Who is being held accountable? That’s the question Caltrain riders are asking after an audit confirmed what an NBC Bay Area investigation first revealed: $2.5 million dollars of public funds were mishandled by finance managers at the San Mateo County Transit District.
“I am paying to ride Caltrain everyday. Where is my money going?” asked commuter Zlata Balic.
Balic and other riders are somewhat closer to knowing the answer after whistleblowers first stepped forward last September, alleging that for years, finance managers at SamTrans were setting aside money in a hidden reserve to be used at their discretion.
The San Mateo County District Attorney’s office requested an audit looking into the allegations, performed by David Bullock with Macias Gini & O'Connell LLP. The DA’s audit found accrued expenses spanning from 2009 to 2013, “That were not supported by any documentation, nor followed by payments that would suggest monies were owed to vendors as of the end of the fiscal year.” According to the audit, this practice allowed “an aggregation of unliquidated balances to accumulate over the years.”

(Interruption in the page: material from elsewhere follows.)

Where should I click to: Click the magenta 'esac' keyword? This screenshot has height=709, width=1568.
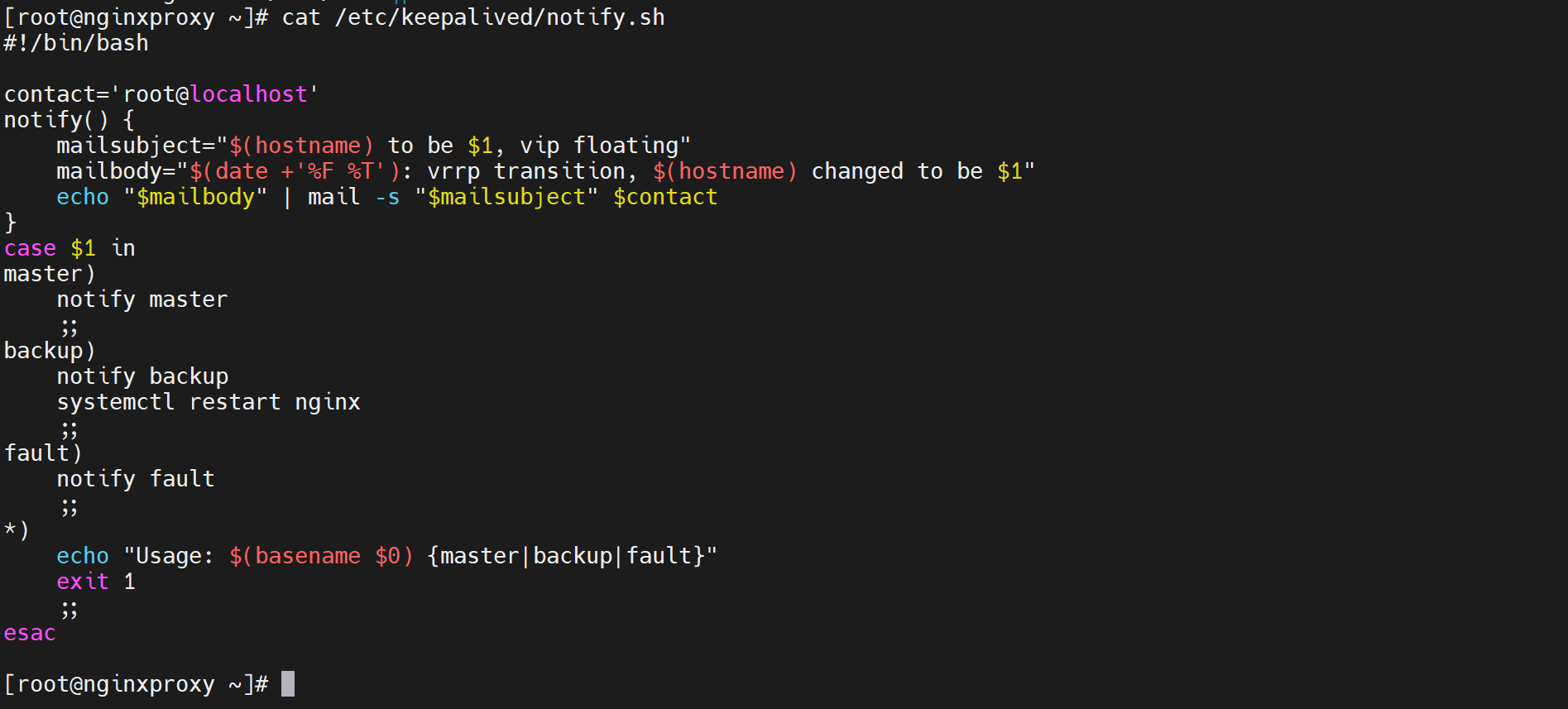[x=30, y=633]
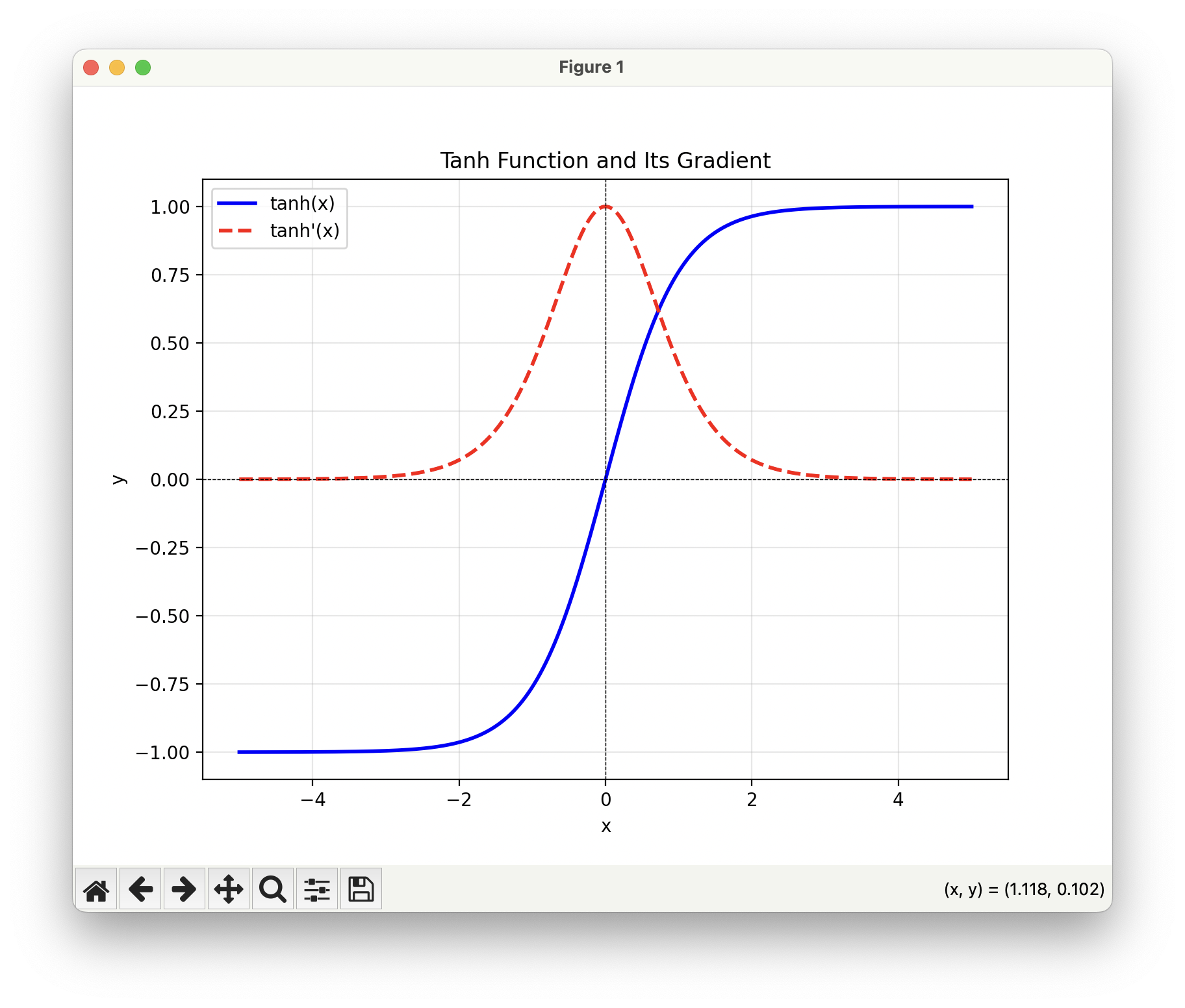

The audit confirmed whistleblower allegations that SamTrans set aside millions, by claiming the money was spent on fake and inflated expenses. This allowed the district’s finance leaders to build up a reserve of at least $2.5 million.
“There were mistakes that were made,” SamTrans spokesperson Jayme Ackemann told NBC Bay Area, acknowledging the audit’s findings. However, Ackemann denies the money was set aside intentionally.
“That money was accrued and never reversed out for reasons we’re still unsure about,” Ackemann said.
The NBC Bay Area Investigative Unit first asked SamTrans CEO Mike Scanlon about these mistakes in September 2013.
He brushed off the concerns, citing the district’s multiple financial awards and lauding the competency of his finance staff, “Our people are outstanding. Your viewers and the public should take great comfort in knowing they work here as public servants,” Scanlon said.
He denied any problems, saying if there were mistakes, they were likely clerical in nature.
“There were no made up expenses, none zero,” Scanlon reiterated.
But Ackemann later revised that stance after the DA’s investigation.
“We have reversed that money back into our general fund and identified the process to avoid that in the future,” Ackemann said, adding that SamTrans has increased staffing levels and “improved oversight.”
But those responses were less than reassuring to commuters who rely on Caltrain. The service carries 50,000 riders per week between San Francisco and Gilroy. Some question why nothing has happened to the managers responsible for what the DA called an “inappropriate use” of public funds.
“You are basically saying, ‘Thank you for giving me your money, I will be keeping it, I am not going to spend it on what it is made for,’” Caltrain rider James Joyner said.
NBC Bay Area requested interviews with board members from SamTrans and Caltrain. All declined except Ash Kalra, who said while he is concerned, he’s relieved the DA did not find evidence of embezzlement or criminal activity.
“We have to make sure we do the best we can. It’s public money, we have to do the best we can to make sure it’s accounted for,” Kalra said.
None of the board members mentioned the DA’s audit at SamTrans September board meetings and no one called for any actions following the audit’s findings.
But SamTrans CEO Mike Scanlon announced he is retiring. He said it’s a decision he came to with his wife.
“I just decided that it was finally time to pull the trigger,” Scanlon said. He hasn’t provided a date for when he will leave, but Scanlon is declining media requests for interviews about why he is stepping down.
His retirement comes just months after taxpayers spent $51,591.95 including travel and expenses for his master’s degree from the University of Denver.
That same week, the district board approved a motion to spend $37,500 to pay for the tuition of maintenance director David Olmeda to obtain the same degree.
Unlike Scanlon, part of Olmeda’s deal is that he has to “commit to remaining with the district for at least two years” after he completes the master’s program.
In the year since the allegations about fiscal impropriety at SamTrans arose, the only person who has been fired or disciplined from the finance department is Ling La, the senior accountant who first brought concerns to management. SamTrans says La was let go because of her performance and not as retaliation. She has filed a federal lawsuit against the district.
Some riders question what’s happening with public money, and why no one has faced any discipline for the series of accounting irregularities that led the agency to hide $2.5 million in a reserve that wasn’t known to the board or the public.
“I think something needs to change. The fact that they can get away with something like that, it may not seem like a big deal, to someone like me does seem like a big deal,” commuter James Joyner said.